I’ve had several people mention some other low-end hardware platforms to me recently – of course the beagle bone series, the intel galileo and edison products, and a couple others. All nice looking hardware with nice features.

And I am not spending any time with them. Because they lack the two most critical features of the Raspberry Pi – price and availability. If I need 100 Pis tomorrow, I can get them. And they are the cheapest thing going. The pricing on some of the Intel parts is wildly uncompetitive.

The open source linux software stack on the Pi is important too. Means I don’t have to worry about lockin, we can shift to another hardware platform easily.

All this adds up to a platform with really low trial friction – easy and cheap to acquire, no concerns about lockin. There is a reason they’ve sold ~4M and that the sales rate is apparently accelerating. And that is turning into an ecosystem advantage.

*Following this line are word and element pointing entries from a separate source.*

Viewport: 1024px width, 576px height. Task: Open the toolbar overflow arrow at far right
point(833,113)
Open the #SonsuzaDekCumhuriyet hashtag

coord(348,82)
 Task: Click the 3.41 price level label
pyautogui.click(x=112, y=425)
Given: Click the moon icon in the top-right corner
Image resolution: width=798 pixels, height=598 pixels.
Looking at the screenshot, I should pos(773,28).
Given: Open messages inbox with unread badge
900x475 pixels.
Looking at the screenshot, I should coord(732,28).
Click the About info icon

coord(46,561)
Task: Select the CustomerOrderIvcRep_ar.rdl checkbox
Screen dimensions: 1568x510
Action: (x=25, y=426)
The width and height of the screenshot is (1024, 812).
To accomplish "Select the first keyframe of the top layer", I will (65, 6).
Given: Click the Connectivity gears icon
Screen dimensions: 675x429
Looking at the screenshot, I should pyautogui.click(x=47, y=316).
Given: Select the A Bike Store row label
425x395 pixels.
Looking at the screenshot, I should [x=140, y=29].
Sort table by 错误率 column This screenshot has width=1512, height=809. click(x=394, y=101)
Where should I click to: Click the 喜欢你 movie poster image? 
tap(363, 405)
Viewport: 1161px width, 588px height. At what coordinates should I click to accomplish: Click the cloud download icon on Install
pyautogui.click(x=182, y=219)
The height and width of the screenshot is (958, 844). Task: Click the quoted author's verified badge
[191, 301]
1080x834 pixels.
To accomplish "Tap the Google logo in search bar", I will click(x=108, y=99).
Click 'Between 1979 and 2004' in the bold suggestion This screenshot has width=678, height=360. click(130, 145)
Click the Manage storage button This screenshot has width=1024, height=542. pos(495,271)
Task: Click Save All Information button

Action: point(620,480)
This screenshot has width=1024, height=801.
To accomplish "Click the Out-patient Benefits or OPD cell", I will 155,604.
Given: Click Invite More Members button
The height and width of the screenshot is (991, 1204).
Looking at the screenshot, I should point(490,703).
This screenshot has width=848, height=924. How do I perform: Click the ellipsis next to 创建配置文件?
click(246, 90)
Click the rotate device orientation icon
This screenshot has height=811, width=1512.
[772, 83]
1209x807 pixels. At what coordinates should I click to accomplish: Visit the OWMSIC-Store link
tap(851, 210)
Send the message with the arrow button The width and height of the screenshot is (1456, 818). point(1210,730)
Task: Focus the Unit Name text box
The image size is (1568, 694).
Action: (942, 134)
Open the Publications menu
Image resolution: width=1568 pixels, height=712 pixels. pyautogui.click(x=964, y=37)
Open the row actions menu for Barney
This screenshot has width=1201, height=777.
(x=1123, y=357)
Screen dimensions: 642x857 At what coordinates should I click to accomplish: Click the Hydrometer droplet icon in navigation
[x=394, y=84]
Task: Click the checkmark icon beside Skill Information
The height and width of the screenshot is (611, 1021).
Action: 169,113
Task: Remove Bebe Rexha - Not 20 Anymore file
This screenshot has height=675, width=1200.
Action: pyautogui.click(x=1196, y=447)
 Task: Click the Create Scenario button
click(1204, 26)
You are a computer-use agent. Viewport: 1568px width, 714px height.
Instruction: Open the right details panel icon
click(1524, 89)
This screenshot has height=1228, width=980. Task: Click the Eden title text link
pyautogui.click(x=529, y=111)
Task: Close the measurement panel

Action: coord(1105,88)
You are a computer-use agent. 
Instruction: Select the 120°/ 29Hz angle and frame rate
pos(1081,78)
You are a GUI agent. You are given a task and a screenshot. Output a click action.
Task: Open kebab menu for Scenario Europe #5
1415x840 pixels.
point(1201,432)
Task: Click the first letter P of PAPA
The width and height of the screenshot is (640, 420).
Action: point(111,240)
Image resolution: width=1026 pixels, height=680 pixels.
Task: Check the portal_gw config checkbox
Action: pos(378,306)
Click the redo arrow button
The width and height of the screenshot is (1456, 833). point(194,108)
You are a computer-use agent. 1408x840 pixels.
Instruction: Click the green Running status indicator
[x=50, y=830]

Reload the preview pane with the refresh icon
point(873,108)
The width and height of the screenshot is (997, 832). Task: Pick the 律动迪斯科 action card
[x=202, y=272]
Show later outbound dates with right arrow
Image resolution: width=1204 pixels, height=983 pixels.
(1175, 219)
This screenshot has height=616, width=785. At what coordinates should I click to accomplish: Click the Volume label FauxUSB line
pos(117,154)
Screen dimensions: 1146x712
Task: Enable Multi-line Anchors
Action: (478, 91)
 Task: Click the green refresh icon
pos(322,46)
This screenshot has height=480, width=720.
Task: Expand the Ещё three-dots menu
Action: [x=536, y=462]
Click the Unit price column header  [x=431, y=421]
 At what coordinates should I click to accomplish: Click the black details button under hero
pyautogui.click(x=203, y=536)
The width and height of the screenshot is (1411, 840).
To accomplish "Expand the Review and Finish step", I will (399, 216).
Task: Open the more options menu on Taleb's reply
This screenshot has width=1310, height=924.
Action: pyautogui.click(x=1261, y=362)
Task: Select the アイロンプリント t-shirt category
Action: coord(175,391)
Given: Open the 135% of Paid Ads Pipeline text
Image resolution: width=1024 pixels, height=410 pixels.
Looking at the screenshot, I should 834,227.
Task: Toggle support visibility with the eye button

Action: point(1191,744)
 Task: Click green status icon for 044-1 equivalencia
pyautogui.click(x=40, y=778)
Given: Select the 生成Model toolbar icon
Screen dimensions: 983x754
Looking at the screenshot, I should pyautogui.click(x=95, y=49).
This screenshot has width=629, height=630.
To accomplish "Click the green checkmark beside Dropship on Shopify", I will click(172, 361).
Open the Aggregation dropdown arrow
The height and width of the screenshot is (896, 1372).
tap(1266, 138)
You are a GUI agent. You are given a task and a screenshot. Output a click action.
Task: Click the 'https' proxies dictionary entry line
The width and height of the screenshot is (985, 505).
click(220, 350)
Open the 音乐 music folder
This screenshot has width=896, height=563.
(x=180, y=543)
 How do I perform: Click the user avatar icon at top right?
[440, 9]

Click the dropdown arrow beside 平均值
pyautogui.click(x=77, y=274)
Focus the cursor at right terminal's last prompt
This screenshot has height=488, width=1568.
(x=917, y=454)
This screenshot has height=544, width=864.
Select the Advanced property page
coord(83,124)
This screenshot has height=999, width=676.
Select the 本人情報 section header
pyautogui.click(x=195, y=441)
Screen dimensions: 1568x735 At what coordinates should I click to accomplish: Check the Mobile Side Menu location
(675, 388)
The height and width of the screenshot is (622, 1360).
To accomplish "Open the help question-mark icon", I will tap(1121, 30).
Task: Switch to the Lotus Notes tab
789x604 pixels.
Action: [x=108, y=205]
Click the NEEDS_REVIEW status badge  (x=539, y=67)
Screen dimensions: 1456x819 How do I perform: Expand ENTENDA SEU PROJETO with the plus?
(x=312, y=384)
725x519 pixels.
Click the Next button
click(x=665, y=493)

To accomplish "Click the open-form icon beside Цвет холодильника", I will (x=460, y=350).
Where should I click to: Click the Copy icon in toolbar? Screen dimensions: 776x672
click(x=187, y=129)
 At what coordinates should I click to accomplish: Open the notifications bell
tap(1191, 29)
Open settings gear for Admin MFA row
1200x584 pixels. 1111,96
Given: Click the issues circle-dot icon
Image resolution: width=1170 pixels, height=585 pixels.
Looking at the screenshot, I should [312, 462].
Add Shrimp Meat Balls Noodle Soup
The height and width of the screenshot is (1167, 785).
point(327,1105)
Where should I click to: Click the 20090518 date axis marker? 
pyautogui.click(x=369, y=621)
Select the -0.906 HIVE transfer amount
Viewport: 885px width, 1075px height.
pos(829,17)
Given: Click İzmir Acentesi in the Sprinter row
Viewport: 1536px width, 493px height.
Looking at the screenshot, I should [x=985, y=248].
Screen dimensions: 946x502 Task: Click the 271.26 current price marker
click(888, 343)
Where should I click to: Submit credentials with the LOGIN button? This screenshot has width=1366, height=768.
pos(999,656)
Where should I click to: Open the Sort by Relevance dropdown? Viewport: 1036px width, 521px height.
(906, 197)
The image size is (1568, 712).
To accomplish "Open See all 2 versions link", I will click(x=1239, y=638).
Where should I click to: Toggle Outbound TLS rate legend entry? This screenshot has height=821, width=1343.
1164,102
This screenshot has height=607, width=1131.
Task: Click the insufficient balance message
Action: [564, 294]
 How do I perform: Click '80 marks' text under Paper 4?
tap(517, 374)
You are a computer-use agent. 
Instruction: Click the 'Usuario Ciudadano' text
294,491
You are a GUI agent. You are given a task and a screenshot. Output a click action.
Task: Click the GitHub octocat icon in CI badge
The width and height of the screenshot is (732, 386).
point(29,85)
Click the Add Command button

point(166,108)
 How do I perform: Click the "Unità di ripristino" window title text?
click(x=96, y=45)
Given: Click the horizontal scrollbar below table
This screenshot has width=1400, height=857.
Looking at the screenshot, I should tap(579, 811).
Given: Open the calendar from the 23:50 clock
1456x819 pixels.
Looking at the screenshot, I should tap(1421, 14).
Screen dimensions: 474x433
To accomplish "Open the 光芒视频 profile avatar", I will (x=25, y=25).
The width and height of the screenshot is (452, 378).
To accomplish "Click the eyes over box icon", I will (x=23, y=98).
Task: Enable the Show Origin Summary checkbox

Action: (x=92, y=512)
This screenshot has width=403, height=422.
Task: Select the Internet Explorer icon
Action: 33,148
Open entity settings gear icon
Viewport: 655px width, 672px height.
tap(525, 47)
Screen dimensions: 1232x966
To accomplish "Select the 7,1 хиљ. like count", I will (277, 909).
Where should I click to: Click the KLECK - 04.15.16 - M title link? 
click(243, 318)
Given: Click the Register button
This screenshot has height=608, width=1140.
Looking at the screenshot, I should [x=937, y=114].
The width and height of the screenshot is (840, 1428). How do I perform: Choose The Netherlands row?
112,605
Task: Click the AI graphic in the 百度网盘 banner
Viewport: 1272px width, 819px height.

The exact technical features of the Pi are largely irrelevant. There are technical and design aspects of the Pi that I hate. I am sure the beaglebones have a better frimplestat and the intel parts are superior at ruzzmutzing and the nvidia tegra boards have nice plurblegots or whatever. But they all miss the availability, price, low friction marks. And are missing the emerging ecosystem advantage.

I just paved over my last Windows install

20 October 2014

I’ve kept a home-built Windows box around for years tho most of my work has shifted to Apple and Linux platforms. But I still had some strange emotional tie, and I still played a Steam game on a regular basis.

But as you can tell from my lack of posting, real work has displaced blogging and game-playing. And the unusability of Windows 8 broke any other attachment I had.

I needed another Ubuntu box for testing, so I just paved over Windows 8 tonight. No real sadness, I left the platform long ago, but still a passing. I had a nice beer and we watched “The Good Wife” to celebrate.